Lines from the one containing "Given: Open the Structure tool window icon" through the last line of the data are to be returned exactly, both ends included, minus any pictures.

[Extracted data entries]
:::::
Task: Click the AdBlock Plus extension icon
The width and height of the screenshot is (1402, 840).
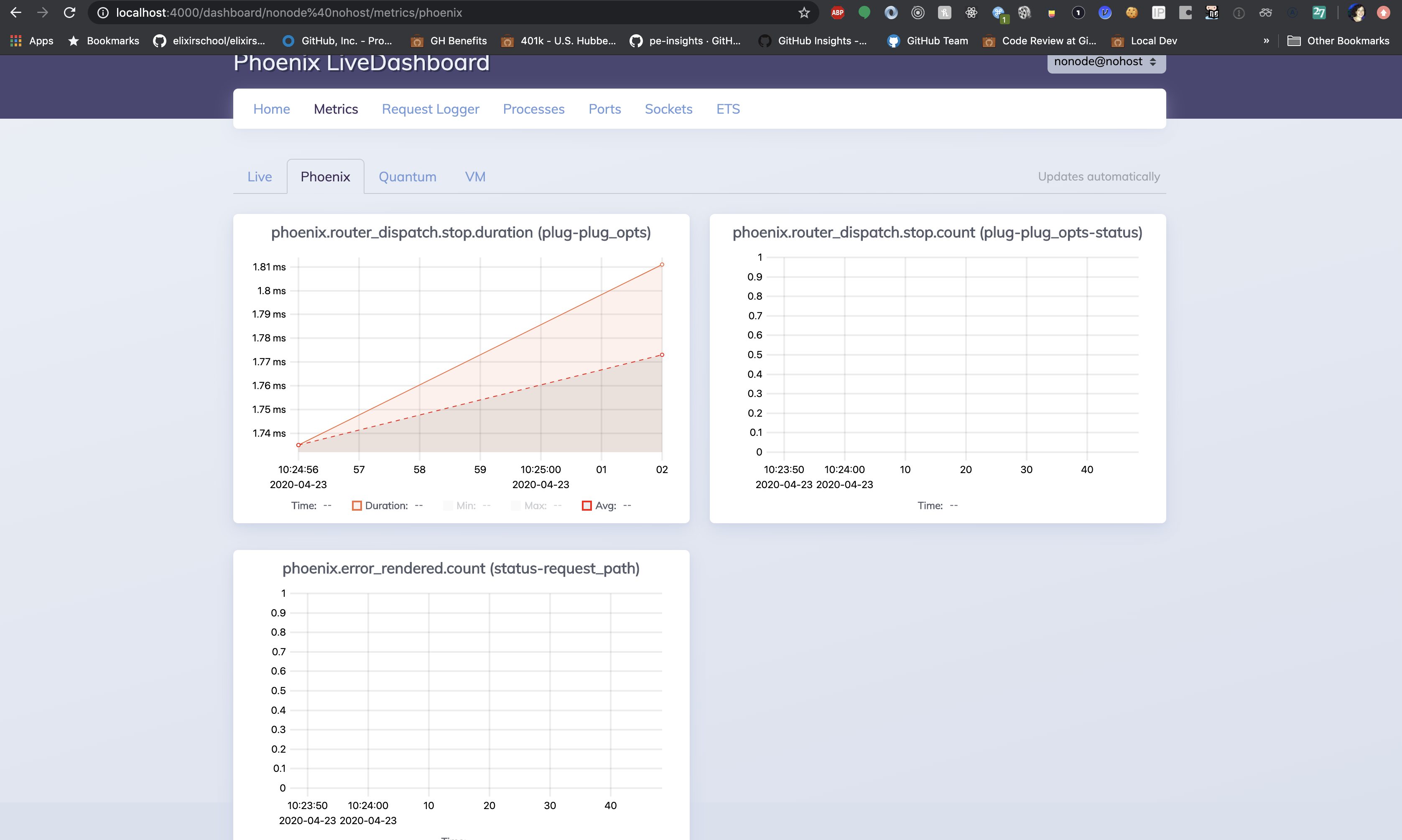Action: coord(837,13)
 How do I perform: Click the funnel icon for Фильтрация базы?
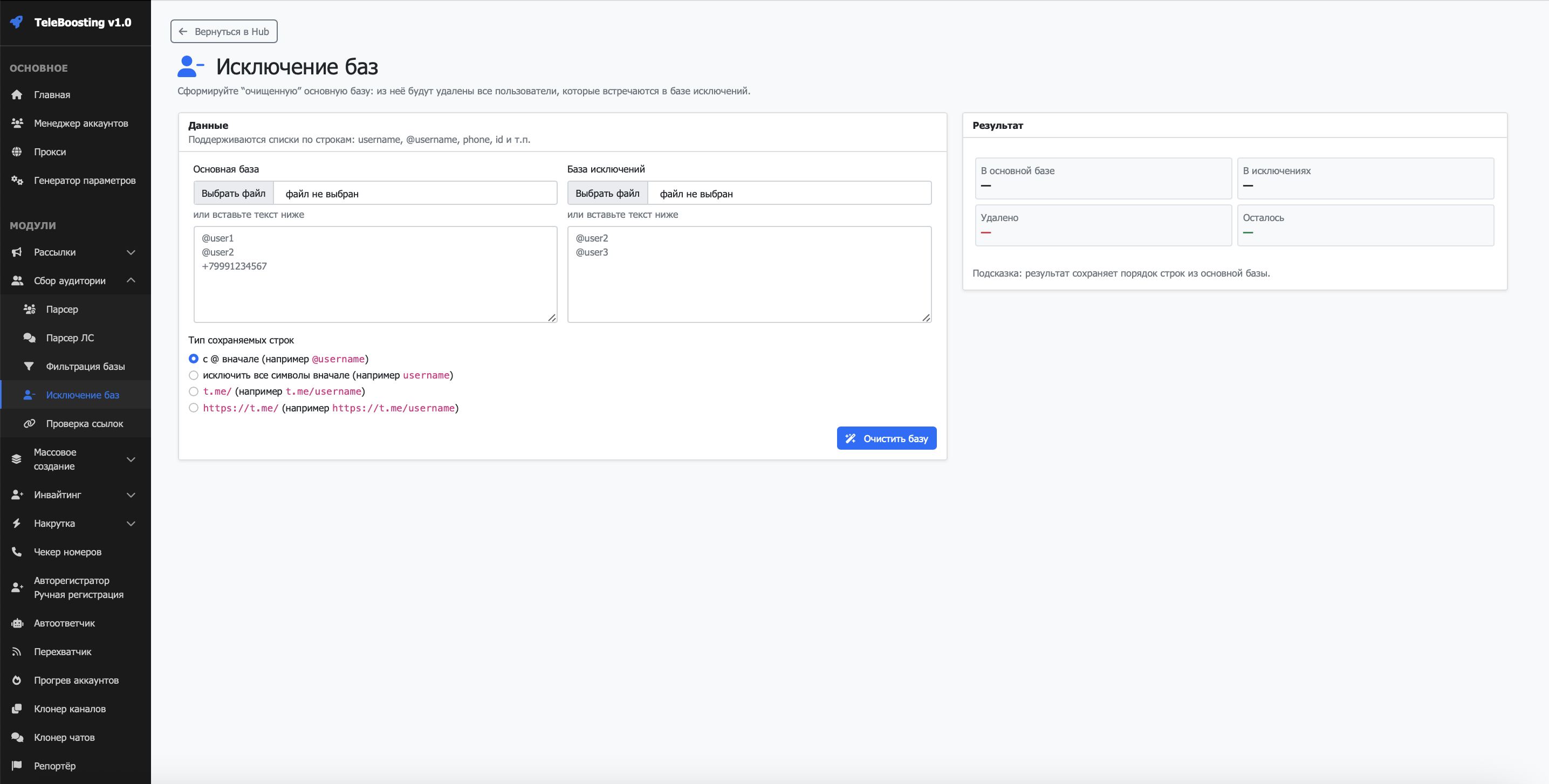coord(29,366)
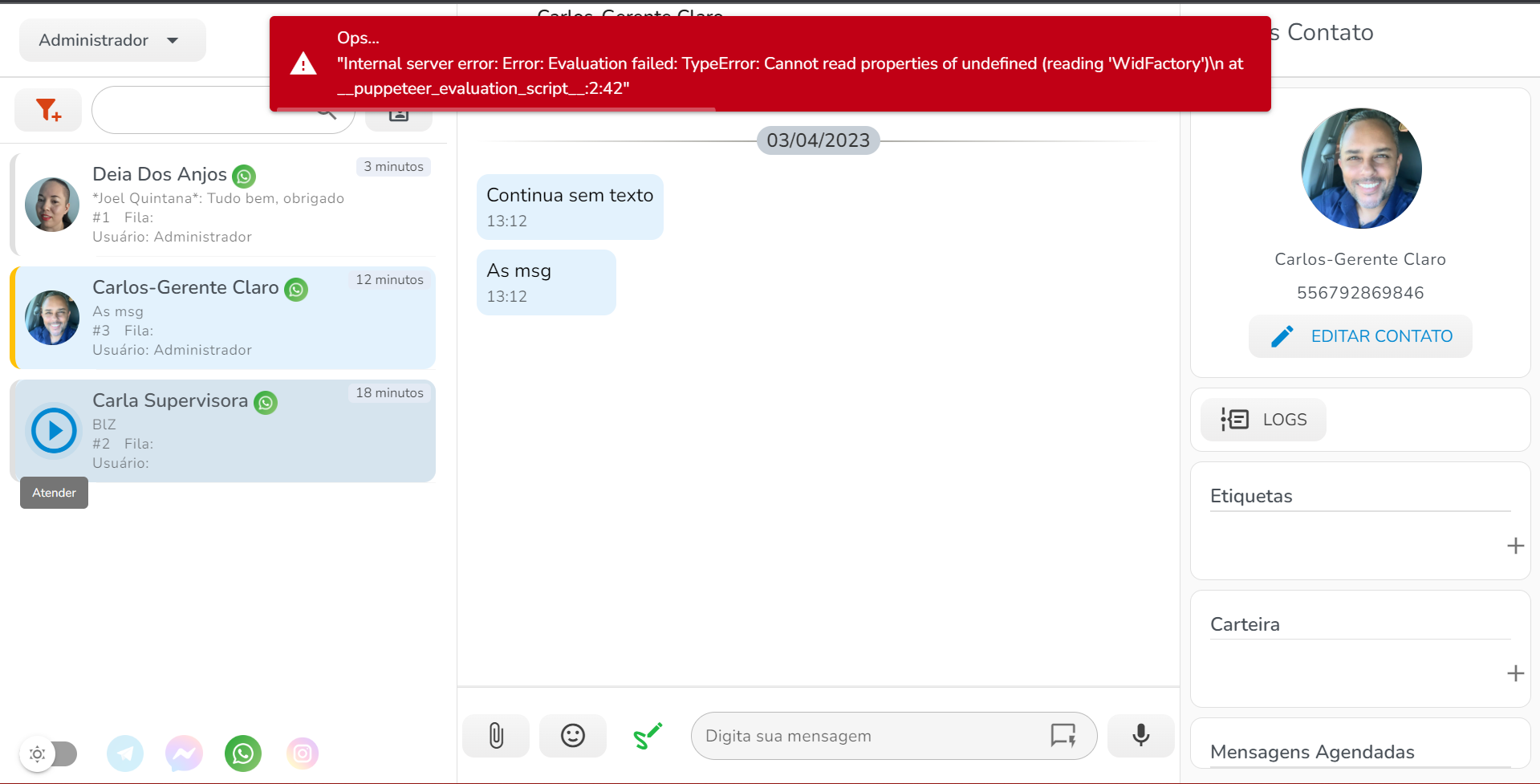
Task: Record audio with the microphone icon
Action: (x=1140, y=735)
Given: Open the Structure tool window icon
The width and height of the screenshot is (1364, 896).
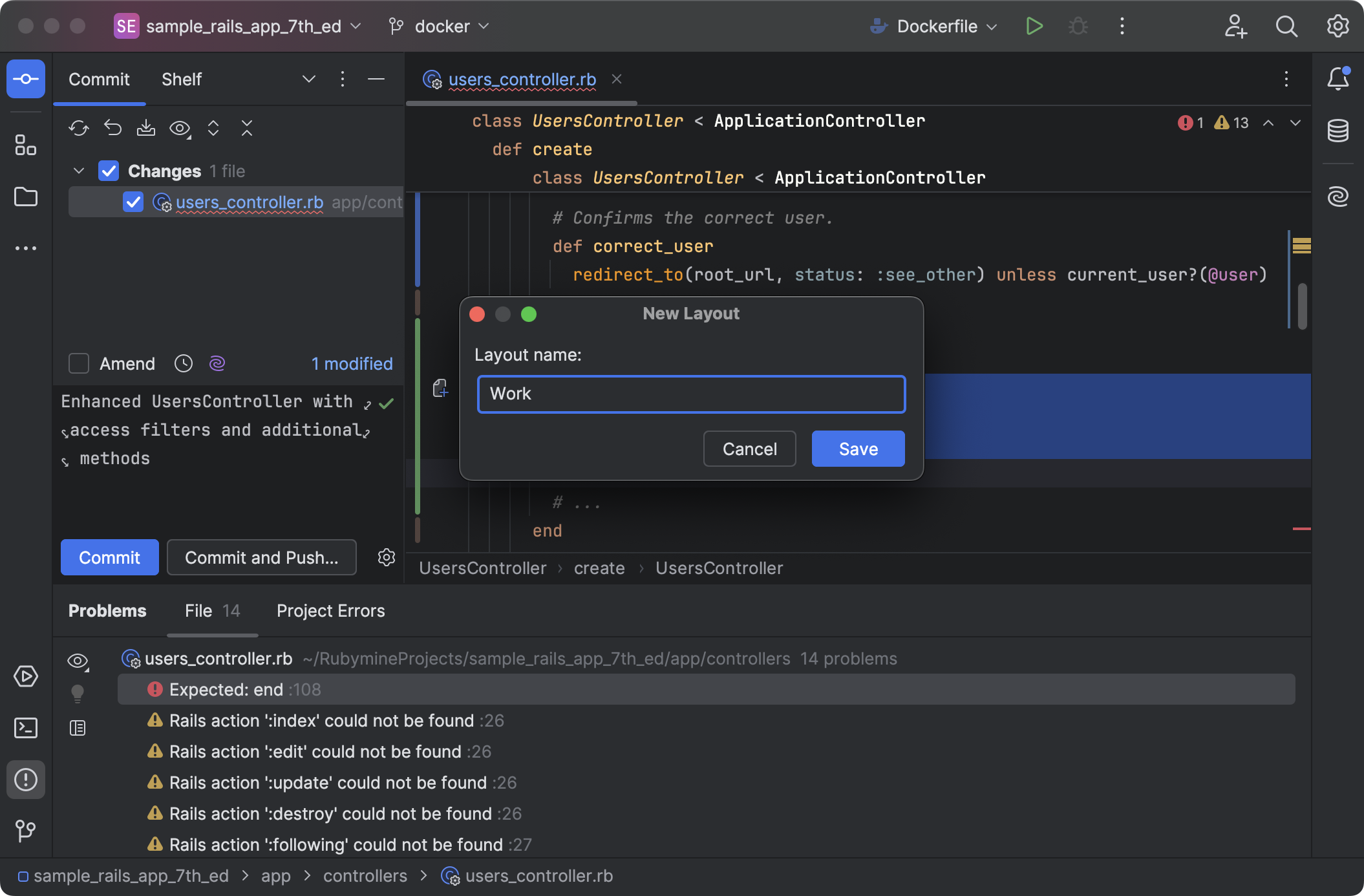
:::::
» **OUTPUT**:
Given: Open the Structure tool window icon
The width and height of the screenshot is (1364, 896).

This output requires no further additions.